■ Exercise instructions: In the listing that follows, the lines starting at the one containing "Click the Bang Marketing brochure thumbnail" and ending at the one containing "1000x770 pixels." are to be returned exactly, both boundary lines included, and no others.

■ Material for this exercise:
● ● ● ● ● ● ●

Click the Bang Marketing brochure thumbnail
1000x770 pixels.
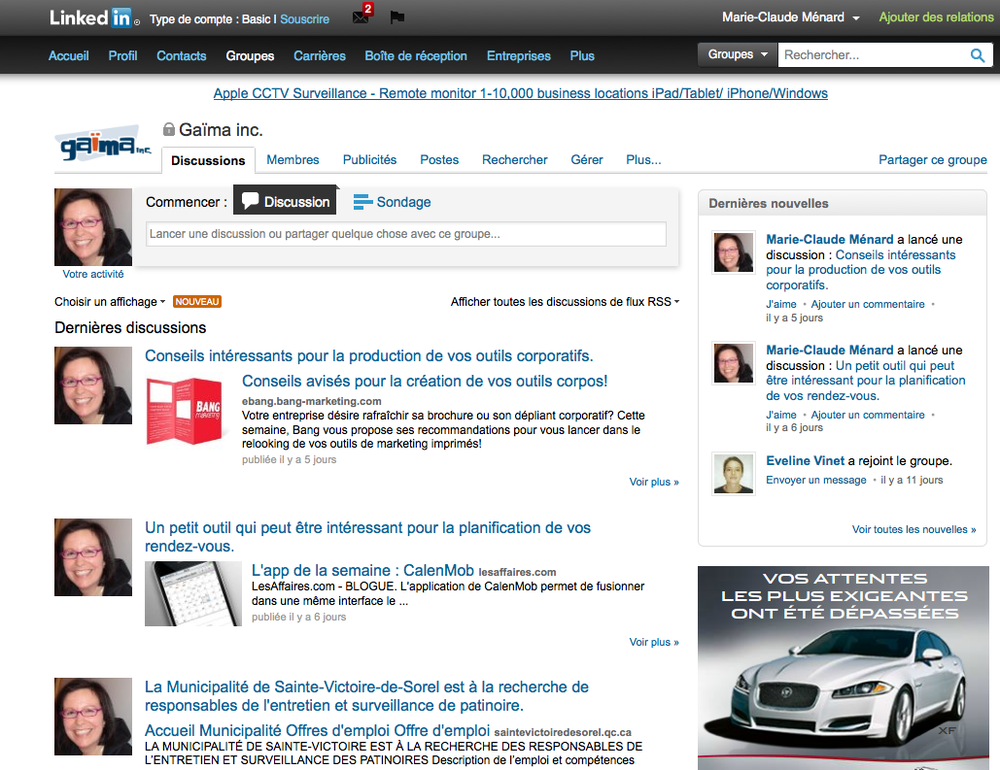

● ● ● ● ● ● ●

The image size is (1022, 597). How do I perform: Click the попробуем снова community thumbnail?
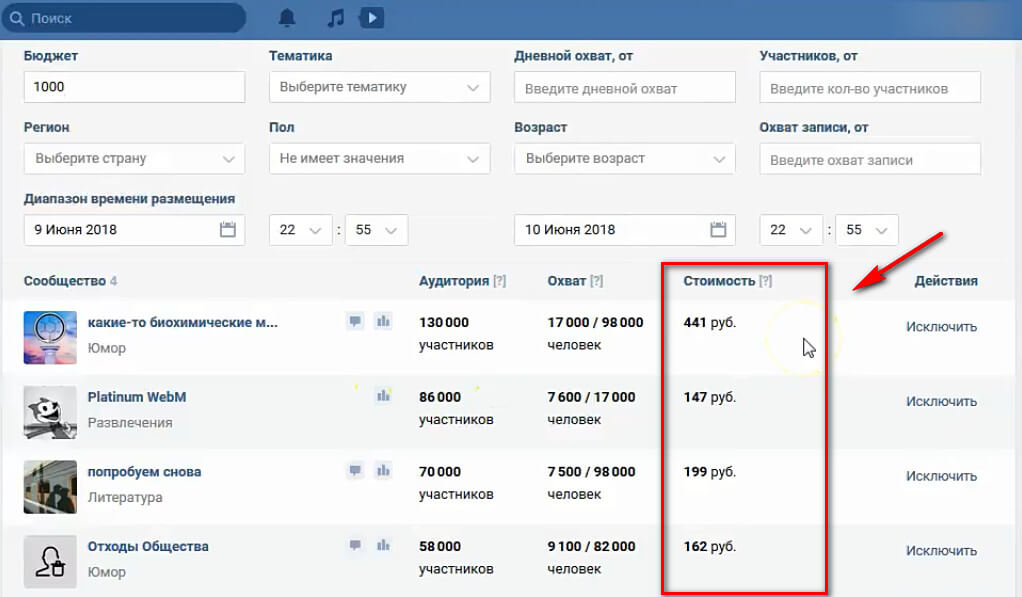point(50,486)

● ● ● ● ● ● ●

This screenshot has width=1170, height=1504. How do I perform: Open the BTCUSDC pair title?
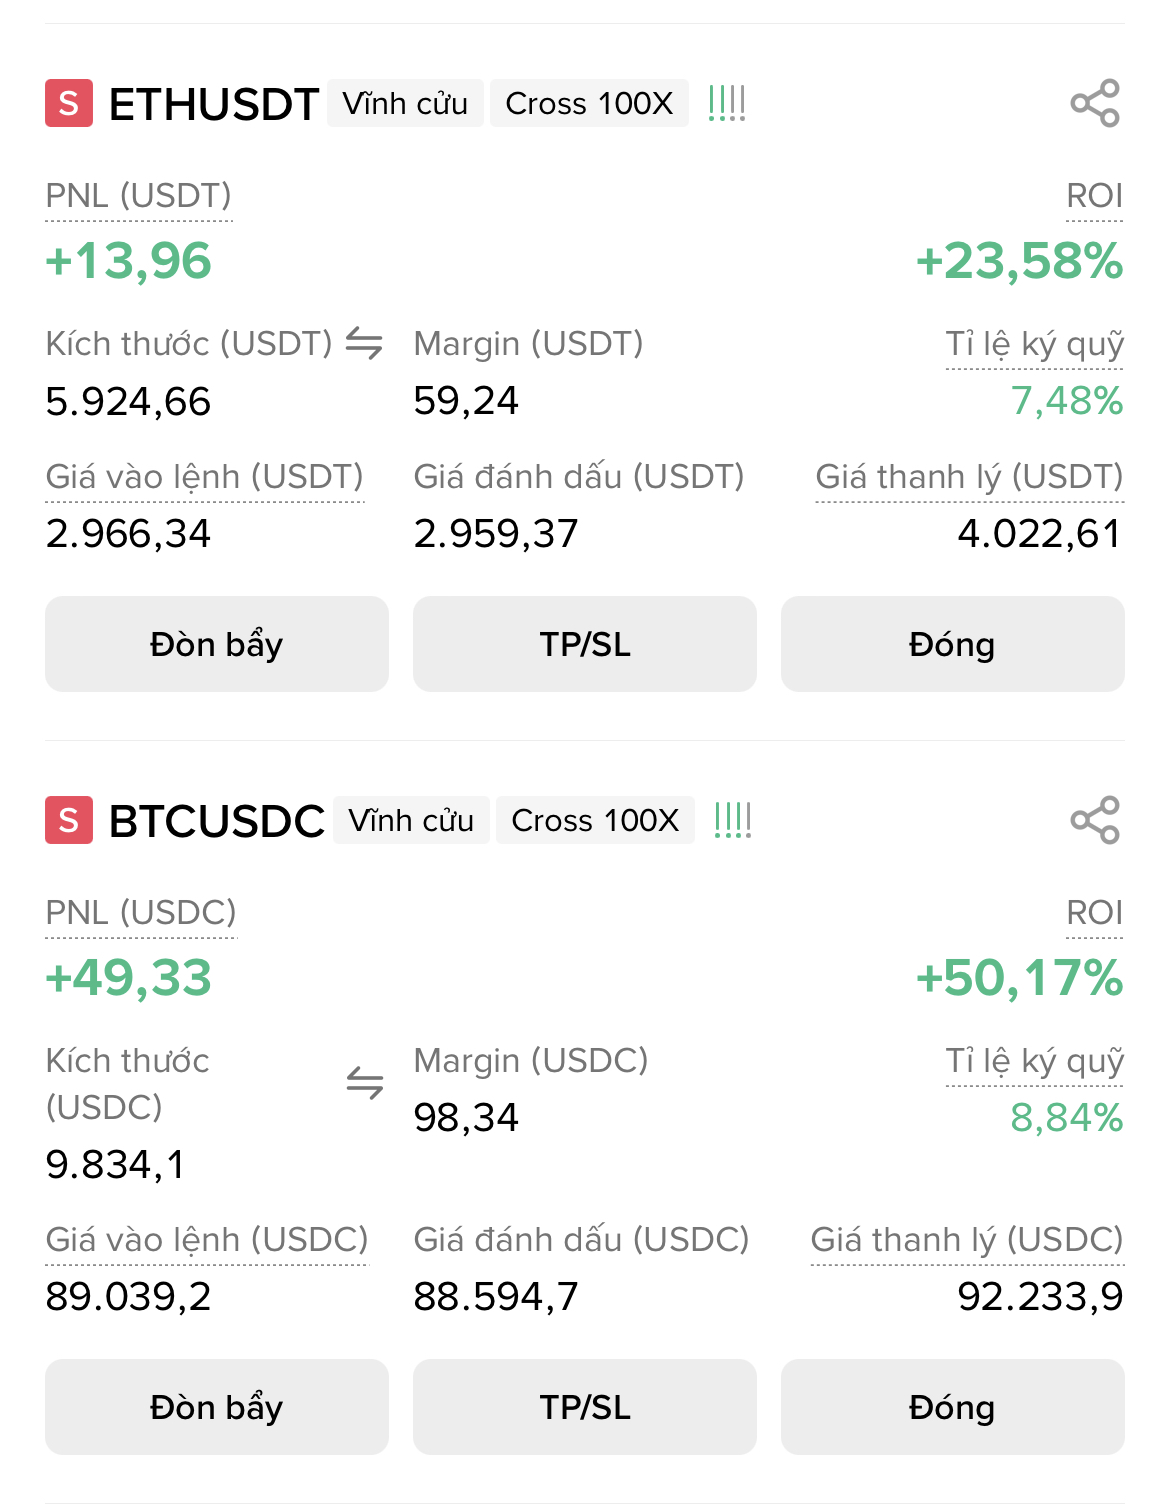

● ● ● ● ● ● ●

■ Your response:
Click the Bang Marketing brochure thumbnail
1000x770 pixels.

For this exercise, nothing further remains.